The Giver
The Giver quartet, Book 1
Lois Lowry
Houghton Mifflin
Fiction, YA Sci-Fi
**** (Good)
DESCRIPTION: Jonas lives in a perfect community, with a perfect family unit of a mother, a father, and a younger sister, who offer support and help him process his daily emotions every evening. He attends school, follows the rules, is polite and courteous, and accepts his punishments for mistakes as a good citizen should. This December, he and his yearmates will enter their twelfth year and receive their job assignments, what they will do for the rest of their working days until it's time to enter the house of the olds and eventually be released to somewhere even better, somewhere none have ever returned from. But at the assembly, something extraordinary happens: instead of a regular job, the Elders Council has selected Jonas to become the new Receiver of Memories. It is the greatest of honors... and, he soon learns, the greatest of burdens. Because there is much more to this perfect community than Jonas ever imagined, and what he learns will change everything he thought he knew - and destroy every shred of happiness he thought he had ever felt.
REVIEW: This is a classic young adult dystopian tale, written before the glut of tales that made the genre a bit played-out for a while. Aiming for atmosphere and message over plausibility and using Jonas's blindered point of view to present the world, Lowry creates a seeming utopia in its community of well-behaved people, each knowing their place and constantly reminded of rules (and corrected for errors or transgressions, first with lashes from a rod and then to more serious corrections), but who have been stripped of vital elements of their humanity over the generations in the process. Jonas doesn't even notice the lack, and takes for granted the necessity of sharing dreams with his family (who are not his birth parents; birthing mothers are actually considered among the lowest of the community, and babies are raised in a central nursery for their first year before being assigned to couples) and whatever emotions he happened to feel every evening. When he confesses to strange new feelings, he's relieved that there's a simple daily pill to make them go away. Even the words the people speak are nitpicked and micromanaged and ultimately rendered close to meaningless with obsessive precision, stripped of all nuance and depth. Jonas doesn't even mind how his every move is monitored, his every word listened to, because that's just how the Community helps keep everyone safe and productive and (what he thinks of as) happy. Neither does he question the concept of "release", or why nobody who is "released" is ever seen in the Community again.
It is only when Jonas begins training to become the Receiver of Memories that he realizes that the way things are is not the way they have always been. From the moment the first collective memories of the lost past flow into him, Jonas begins to wake to the world as it truly is around him, seeing it truly for the first time; even the ability to perceive color has been stripped from the citizens, a somewhat heavy-handed metaphor for how their lives have been deprived of meaning and beauty in the process of creating a "safe" and conflict-free existence, where no unpleasant sensation or idea is allowed to linger longer than it takes to pop a pill. Naturally, his new knowledge begins separating him from his friends - or the kids he thought were his friends - and family - or the people he considers his family. As he learns what happened to the last apprentice to the Giver, he despairs, even as he becomes more determined to do something to change things, leading to a drastic action that may save or doom everyone in general and Jonas in particular.

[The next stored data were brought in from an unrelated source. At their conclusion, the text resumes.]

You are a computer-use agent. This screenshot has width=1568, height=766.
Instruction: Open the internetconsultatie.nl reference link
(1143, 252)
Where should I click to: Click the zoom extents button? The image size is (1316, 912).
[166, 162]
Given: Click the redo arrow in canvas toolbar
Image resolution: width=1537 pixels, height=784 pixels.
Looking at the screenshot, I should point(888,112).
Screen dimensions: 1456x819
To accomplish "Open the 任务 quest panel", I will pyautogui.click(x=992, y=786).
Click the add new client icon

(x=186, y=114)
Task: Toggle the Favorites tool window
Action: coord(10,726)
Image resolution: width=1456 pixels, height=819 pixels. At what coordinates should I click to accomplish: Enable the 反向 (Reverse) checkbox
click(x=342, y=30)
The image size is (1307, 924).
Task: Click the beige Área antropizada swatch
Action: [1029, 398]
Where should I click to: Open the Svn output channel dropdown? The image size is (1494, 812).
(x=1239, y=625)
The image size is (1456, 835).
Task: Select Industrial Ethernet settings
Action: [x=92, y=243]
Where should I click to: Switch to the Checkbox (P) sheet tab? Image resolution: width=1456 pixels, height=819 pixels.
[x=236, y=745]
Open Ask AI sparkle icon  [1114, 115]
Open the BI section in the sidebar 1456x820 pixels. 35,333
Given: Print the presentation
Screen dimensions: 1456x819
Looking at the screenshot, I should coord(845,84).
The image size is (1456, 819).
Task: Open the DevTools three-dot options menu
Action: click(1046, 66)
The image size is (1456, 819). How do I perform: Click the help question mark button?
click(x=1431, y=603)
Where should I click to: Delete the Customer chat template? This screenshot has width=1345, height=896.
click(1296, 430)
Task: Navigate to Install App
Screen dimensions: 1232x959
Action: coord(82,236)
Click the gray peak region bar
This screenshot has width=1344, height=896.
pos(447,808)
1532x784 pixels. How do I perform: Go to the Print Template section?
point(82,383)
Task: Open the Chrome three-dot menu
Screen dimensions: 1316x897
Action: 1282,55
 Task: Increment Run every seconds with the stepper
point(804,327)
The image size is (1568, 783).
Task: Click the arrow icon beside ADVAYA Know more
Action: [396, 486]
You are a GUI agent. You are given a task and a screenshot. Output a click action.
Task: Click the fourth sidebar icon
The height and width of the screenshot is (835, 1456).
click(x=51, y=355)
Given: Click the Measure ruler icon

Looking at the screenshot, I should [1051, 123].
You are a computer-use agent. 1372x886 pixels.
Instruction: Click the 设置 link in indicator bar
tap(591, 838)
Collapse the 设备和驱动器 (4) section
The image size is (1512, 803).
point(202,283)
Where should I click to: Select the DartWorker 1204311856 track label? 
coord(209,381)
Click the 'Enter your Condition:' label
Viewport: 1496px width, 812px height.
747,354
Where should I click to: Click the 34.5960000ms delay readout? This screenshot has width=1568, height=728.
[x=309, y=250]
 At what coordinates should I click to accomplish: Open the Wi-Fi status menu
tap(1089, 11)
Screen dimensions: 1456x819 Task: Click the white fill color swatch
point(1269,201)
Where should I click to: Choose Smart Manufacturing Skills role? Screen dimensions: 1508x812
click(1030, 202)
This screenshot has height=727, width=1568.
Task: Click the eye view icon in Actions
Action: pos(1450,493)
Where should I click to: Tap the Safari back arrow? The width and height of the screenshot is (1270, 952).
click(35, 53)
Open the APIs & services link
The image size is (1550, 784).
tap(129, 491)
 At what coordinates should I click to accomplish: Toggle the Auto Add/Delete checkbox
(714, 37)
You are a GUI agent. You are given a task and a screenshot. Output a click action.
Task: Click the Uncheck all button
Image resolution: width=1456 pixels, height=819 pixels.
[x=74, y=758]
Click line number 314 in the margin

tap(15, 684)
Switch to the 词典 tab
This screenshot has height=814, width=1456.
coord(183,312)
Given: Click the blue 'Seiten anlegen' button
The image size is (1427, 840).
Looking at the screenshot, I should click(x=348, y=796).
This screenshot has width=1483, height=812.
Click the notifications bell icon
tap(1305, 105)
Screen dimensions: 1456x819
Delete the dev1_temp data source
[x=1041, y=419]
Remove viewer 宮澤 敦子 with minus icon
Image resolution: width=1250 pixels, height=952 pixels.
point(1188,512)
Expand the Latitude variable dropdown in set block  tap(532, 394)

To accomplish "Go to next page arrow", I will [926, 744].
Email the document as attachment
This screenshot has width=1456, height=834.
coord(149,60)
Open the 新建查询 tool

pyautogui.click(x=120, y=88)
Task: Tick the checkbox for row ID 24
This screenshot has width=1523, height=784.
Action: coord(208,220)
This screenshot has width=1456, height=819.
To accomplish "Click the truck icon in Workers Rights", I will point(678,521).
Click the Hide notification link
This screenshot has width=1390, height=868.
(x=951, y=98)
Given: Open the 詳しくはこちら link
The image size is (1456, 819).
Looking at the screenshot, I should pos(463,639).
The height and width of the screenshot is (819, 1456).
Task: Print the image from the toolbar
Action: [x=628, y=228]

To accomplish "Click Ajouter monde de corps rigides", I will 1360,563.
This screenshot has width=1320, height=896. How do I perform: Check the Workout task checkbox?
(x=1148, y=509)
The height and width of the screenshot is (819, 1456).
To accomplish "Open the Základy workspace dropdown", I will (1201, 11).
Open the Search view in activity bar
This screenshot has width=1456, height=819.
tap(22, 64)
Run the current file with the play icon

As mentioned, there are some distinct plausibility issues with the worldbuilding, especially toward the end. Just how memories are stripped and gathered (and later shared) by the Receiver of Memory is vague, as is how people have been literally blinded to color (without making them completely colorblind; Jonas's ability to perceive color proves there are still both rods and cones in human eyes, or at least some human eyes). Likewise, some elements of the ending really don't make a ton of sense if you think too hard about them. I also raised an eyebrow a bit at the notion that, in this world, light-eyed people might have some inherent advantage over the dark-eyed majority; anomalously, Jonas and the Giver (and the previous apprentice) have blue eyes, as does a struggling infant who becomes a plot point. They all seem to share special gifts that allow for potential enlightenment, while the rest are just mindless sheep incapable of being roused from their complacent stupor, things that may not even be truly human anymore.
Despite those flaws, the book still has a decent emotional weight to it, conveying Jonas's growing confusion and horror over just what the community has allowed itself to become, what it has willingly sacrificed, in pursuit of an ultimately hollow paradise, driven home by a darkly ambiguous ending.